### What you need to do
Starting with the line that holds "The height and", reproduce each line through the last one of the data, exactly as written. Pictures are not copied.

### Available data
※
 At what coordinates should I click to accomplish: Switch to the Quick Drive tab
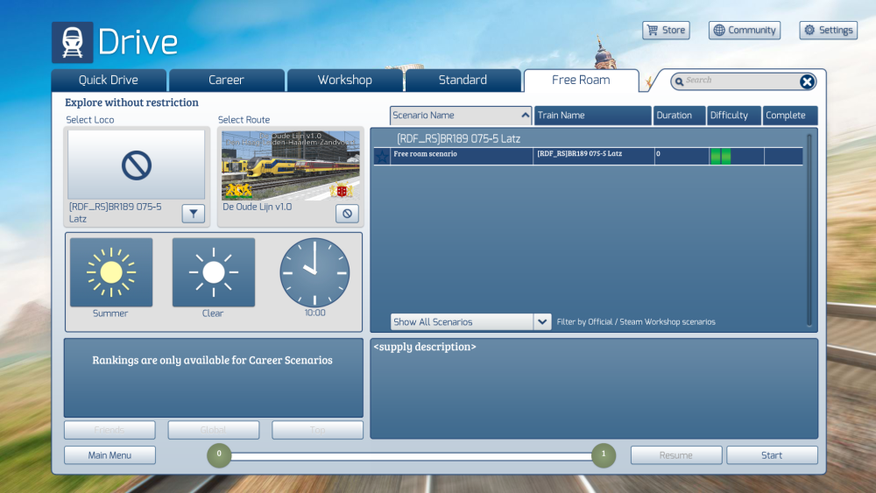[109, 81]
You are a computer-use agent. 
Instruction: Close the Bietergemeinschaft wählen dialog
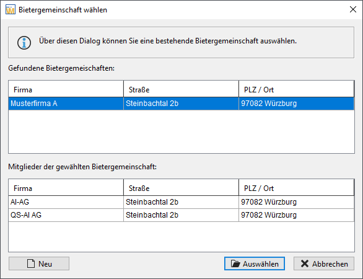[353, 9]
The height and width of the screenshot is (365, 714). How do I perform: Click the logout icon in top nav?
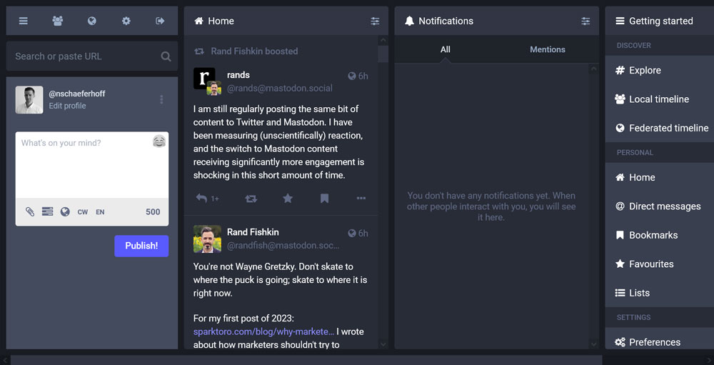160,21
※
### Solution
The height and width of the screenshot is (365, 714). How do I perform: Click the logout icon in top nav?
160,21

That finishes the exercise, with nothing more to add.